I was officially exposed to the programming language R when I enrolled in my graduate program in 2017. Three years have passed, and now I feel much more comfortable navigating R than I did when I first started. The way I learned R was very bumpy, and looking back there were a lot of ways I could have improved and expedited developing my skills in the language. I figured I’d write about this for anyone also interested in becoming proficient in R.
Use the Tidyverse for Data Wrangling
When I was in my graduate program there wasn’t a huge emphasis in manipulating data files to be in a format ready for analysis. Often we were just using simulated data or perfectly cleaned datasets and testing our competencies in certain modelling approaches.
However, there was one professor that regularly gave us data that was messy in some way. At the time, I hated it because it led to a lot of extra work to complete assignments. In reality, the datasets he gave weren’t really that messy at all compared to real-life data, and if I had known how to clean and manipulate data through the tidyverse package in R, it wouldn’t have taken long at all to do that step of the assignment.
The best place to learn how to use the tidyverse is easily R for Data Science. What makes learning R great is that there recently have been a lot of nice online textbooks that have come out that teach both the basics and advanced concepts, so it’s usually pretty easy to pick up on how to do certain things.
Use R Markdown Documents
In my graduate program, there was the expectation that your work was to be presented in a LaTeX file. This encouraged writing all code in plain R scripts and then transferring the results to be turned in via a LaTeX PDF.
Given that I am not in academia for my career, this proved utterly worthless as a workflow for doing assignments. Further, it got me into some bad habits coding-wise, so frequently my code (while it was functional) was a pain to follow logically.
If I had used R Markdown from the start and just submitted files that way (though I’m not sure if my program would have allowed it), I would have saved a LOT of time. I had to screenshot way too many outputs from R and insert them into LaTeX, but R allows you to embed both numeric outputs and images into an exported PDF and/or HTML file. Further, since Markdown is much easier to format and understand than LaTeX, writing up assessments on assignments would have been much easier.
In my current job, I don’t create reports or assessments through R Markdown - I mostly just use it as a way to organize my coding thoughts so it’s easier for others to follow along. And I’m now spoiled by R (well, R Studio’s) ability to handle R Markdown files in general compared to Python, because no matter what, Spyder and Jupyter Notebooks can’t compete with what R Markdown has to offer.
Modularize Your Code
Okay, this isn’t anything specific to R, but something that is not emphasized nearly enough for anyone who learns how to code in R. Being primarily a language for statistical analysis, a lot of pure software developers don’t use R, and so the majority of users (though this has gotten better in recent years) instead write code that isn’t intended necessarily for reusability.

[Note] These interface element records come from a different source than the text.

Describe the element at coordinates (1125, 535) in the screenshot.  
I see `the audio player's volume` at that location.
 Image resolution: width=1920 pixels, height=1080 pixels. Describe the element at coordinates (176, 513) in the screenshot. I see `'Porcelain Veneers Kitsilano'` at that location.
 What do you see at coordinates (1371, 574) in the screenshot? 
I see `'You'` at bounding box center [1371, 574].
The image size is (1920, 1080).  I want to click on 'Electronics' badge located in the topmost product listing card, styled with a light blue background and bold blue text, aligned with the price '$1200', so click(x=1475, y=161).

I was guilty of this in grad school. I wrote code ad-hoc for assignments basically all the time, and it became a habit to just copy-paste code when assignments had overlapping uses. Each question in an assignment was different enough that the process couldn’t be standardized in any meaningful way.
Now that I’ve been learning about software development and best practices associated with that, I realize just how wasteful and inefficient a lot of my previous code was. I’ve been learning about how Python is an object-oriented programming language, and while it’s not natural for me to think about coding things in classes just yet (especially in R, since classes are much different there), I now see obvious opportunities to make my code more reusable for future asks. I’ve learned how to properly make my own functions and (most importantly) make them general enough to be reusable for a variety of different situations.
Use Tidymodels For Modelling
For a lot of machine learning assignments I received in grad school I had to delve into a lot of different packages in R in order to successfully complete the assignment. It was a headache to manage all those different packages, and for the longest time scikit-learn in Python had the distinct advantage of at least being all in one place to read documentation about completing specific types of analyses.
That is no longer with the development of Tidymodels. Tidymodels is a standardized framework that builds in best practices for creating and tuning machine learning algorithms. It’s flexible enough to work for both classification and regression problems, and includes most of the popular machine learning algorithms you would want to use for your analysis.
If you use R in your day to day workflow at all, I highly recommend using Tidymodels. An online textbook called Tidy Modeling with R is currently still in development, but covers the basics.
(For what it’s worth, I’ve also heard good things about mlr3 from people at work, but I have not had an opportunity to fully explore it yet. It seems like once it’s fully developed that it will be a great resource to use.)
Conclusion
There’s still plenty of smaller things I wish I knew about using R early on, but that touches on a lot of the main points. I was lucky enough to learn about ggplot and using R Studio as an IDE very early on, so I never struggled to find out how great those things were, but have rather come to appreciate their capabilities more as time has progressed. Hopefully this is helpful for anyone looking to further develop their R skills in the future!